# THE REQUEST
Reproduce the quoted passage on relational database rules, starting at "Even R-table names, column" and ending at "in the system).", and substitute "dictionary" for "catalog" throughout.

# QUOTED PASSAGE
####
As time goes on, it may be deemed advisable to augment these
rules to make them "more complete", but in any event they will
continue to be based principally on the relational model. This
model is not expected to change in any radical way. It has been
very stable for the last ten years at least. Minor additions
are expected every five years at the beginning and midpoint of
each decade. For an example of such an addition, see the
references [EFC1,2] cited in connection with Rule 3: it contains
a candidate extension re missing information, one that will be
included by 1990, if there are no insuperable technical or
semantic problems uncovered.
Now for the 12 rules based on Rule Zero.
Rl The Information Rule
Rule 1: ALL INFORMATION in a relational database is
represented explicitly at the logical level and in
exactly one way -- by values in R-tables.
Even R-table names, column names, and domain names are represented
as character strings in some R-tables. R-tables containing such
names are normally part of the built-in system catalog. The
catalog is accordingly a relational database itself -- one that
is dynamic and active and represents the meta-data (data
describing the rest of the data in the system).
####
# DATA ROWS

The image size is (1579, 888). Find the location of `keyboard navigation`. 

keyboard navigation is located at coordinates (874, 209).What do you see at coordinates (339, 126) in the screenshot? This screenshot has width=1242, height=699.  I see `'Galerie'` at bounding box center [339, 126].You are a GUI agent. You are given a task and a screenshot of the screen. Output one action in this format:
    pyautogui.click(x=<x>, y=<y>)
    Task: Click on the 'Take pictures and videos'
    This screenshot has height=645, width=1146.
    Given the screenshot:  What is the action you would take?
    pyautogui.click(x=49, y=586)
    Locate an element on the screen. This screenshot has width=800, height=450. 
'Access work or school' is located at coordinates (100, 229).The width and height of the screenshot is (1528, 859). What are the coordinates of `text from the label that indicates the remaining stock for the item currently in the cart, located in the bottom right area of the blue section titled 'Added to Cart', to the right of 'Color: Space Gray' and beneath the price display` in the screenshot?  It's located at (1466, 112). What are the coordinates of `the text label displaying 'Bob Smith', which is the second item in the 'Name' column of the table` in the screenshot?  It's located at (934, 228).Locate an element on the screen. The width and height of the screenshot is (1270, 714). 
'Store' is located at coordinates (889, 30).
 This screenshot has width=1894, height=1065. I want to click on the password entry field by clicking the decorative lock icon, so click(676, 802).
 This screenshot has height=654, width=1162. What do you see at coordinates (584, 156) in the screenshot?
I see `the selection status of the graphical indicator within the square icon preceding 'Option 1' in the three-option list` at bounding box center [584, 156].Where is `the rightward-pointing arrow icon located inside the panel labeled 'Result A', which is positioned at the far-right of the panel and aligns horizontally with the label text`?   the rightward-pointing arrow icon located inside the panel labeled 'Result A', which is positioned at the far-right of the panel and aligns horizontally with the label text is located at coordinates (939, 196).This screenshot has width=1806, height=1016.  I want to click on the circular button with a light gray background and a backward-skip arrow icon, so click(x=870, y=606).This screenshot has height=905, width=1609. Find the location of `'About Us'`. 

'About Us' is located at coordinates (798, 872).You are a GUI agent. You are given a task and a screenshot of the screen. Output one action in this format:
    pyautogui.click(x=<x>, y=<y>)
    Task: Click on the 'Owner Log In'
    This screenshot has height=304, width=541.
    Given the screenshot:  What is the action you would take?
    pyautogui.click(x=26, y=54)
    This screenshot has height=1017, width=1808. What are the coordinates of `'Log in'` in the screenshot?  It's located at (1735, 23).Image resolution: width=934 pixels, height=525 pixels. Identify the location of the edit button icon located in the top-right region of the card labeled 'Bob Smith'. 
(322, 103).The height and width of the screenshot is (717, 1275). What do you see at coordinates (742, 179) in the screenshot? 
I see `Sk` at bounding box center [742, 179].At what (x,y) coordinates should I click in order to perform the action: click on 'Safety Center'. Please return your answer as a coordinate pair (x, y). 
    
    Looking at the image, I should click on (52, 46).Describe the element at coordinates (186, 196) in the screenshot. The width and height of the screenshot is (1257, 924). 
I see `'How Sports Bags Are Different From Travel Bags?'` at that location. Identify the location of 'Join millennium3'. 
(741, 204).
####
# TASK RESULT
Even R-table names, column names, and domain names are represented
as character strings in some R-tables. R-tables containing such
names are normally part of the built-in system dictionary. The
dictionary is accordingly a relational database itself -- one that
is dynamic and active and represents the meta-data (data
describing the rest of the data in the system).